# O&w Arogno



## DaveE (Feb 24, 2003)

Hi

I notice that Roy has been out of stock of O&W Arogno for a while







Are any more going to be available? They don't crop up on ebay either.


----------



## mach 0.0013137 (Jan 10, 2005)

DaveE said:


> Hi
> 
> I notice that Roy has been out of stock of O&W Arogno for a while
> 
> ...


As far as I know they used an ancient NOS movement so maybe O & W have run out and therefore they are no longer available


----------



## in_denial (Aug 3, 2005)

mach 0.0013137 said:


> DaveE said:
> 
> 
> > Hi
> ...


O&W has a website: O&W you can contact Mr. Wajs and ask if he has any left; he seems quite helpful...

hth

Tim


----------



## Roy (Feb 23, 2003)

DaveE said:


> Hi
> 
> I notice that Roy has been out of stock of O&W Arogno for a while
> 
> ...


If you want one Dave then I can order you one.


----------



## in_denial (Aug 3, 2005)

Roy said:


> DaveE said:
> 
> 
> > Hi
> ...


D'oh! Trust me to forget the obvious







I should have added "and order one from Roy as he'll give you the best price and service"


----------



## DaveE (Feb 24, 2003)

Roy said:


> DaveE said:
> 
> 
> > Hi
> ...


Thanks Roy

I will be ordering one from you soon. Presumably the NOS movement will have been serviced.

regards

Dave


----------



## Roy (Feb 23, 2003)

Yes they are serviced,


----------



## DaveE (Feb 24, 2003)

Roy said:


> Yes they are serviced,
> 
> 
> 
> ...


Unlike some other O&W outlets









Dave


----------

■ ■ ■ ■

Reproduce the forum thread above about the O&W Arogno in full, word for word.

Stored data
■ ■ ■ ■

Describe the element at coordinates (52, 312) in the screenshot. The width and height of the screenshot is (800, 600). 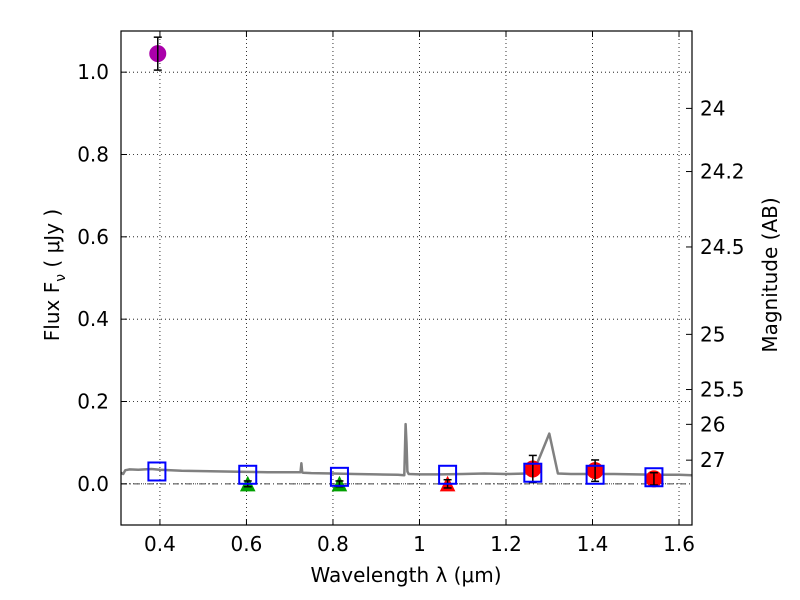
I see `y-axis-label-main: Flux F` at that location.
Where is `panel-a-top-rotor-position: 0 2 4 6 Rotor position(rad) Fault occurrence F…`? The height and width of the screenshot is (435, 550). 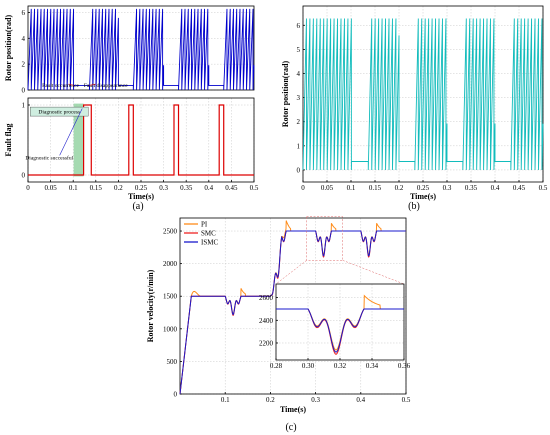
panel-a-top-rotor-position: 0 2 4 6 Rotor position(rad) Fault occurrence F… is located at coordinates (130, 50).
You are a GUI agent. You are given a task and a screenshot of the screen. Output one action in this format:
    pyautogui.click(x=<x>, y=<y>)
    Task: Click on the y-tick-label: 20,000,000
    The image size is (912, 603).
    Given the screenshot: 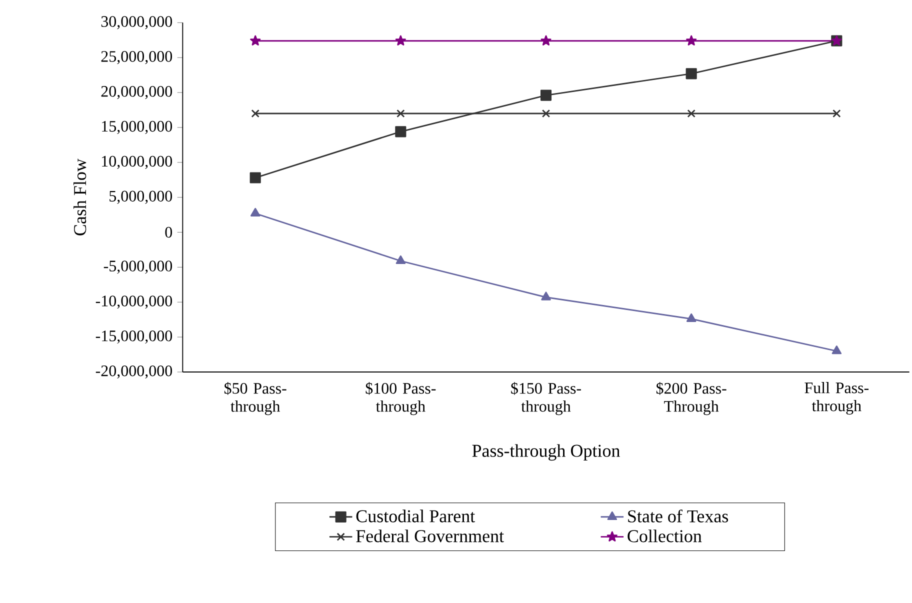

■ ■ ■ ■

__Solution to this task__
# O&w Arogno



## DaveE (Feb 24, 2003)

Hi

I notice that Roy has been out of stock of O&W Arogno for a while







Are any more going to be available? They don't crop up on ebay either.


----------



## mach 0.0013137 (Jan 10, 2005)

DaveE said:


> Hi
> 
> I notice that Roy has been out of stock of O&W Arogno for a while
> 
> ...


As far as I know they used an ancient NOS movement so maybe O & W have run out and therefore they are no longer available


----------



## in_denial (Aug 3, 2005)

mach 0.0013137 said:


> DaveE said:
> 
> 
> > Hi
> ...


O&W has a website: O&W you can contact Mr. Wajs and ask if he has any left; he seems quite helpful...

hth

Tim


----------



## Roy (Feb 23, 2003)

DaveE said:


> Hi
> 
> I notice that Roy has been out of stock of O&W Arogno for a while
> 
> ...


If you want one Dave then I can order you one.


----------



## in_denial (Aug 3, 2005)

Roy said:


> DaveE said:
> 
> 
> > Hi
> ...


D'oh! Trust me to forget the obvious







I should have added "and order one from Roy as he'll give you the best price and service"


----------



## DaveE (Feb 24, 2003)

Roy said:


> DaveE said:
> 
> 
> > Hi
> ...


Thanks Roy

I will be ordering one from you soon. Presumably the NOS movement will have been serviced.

regards

Dave


----------



## Roy (Feb 23, 2003)

Yes they are serviced,


----------



## DaveE (Feb 24, 2003)

Roy said:


> Yes they are serviced,
> 
> 
> 
> ...


Unlike some other O&W outlets









Dave


----------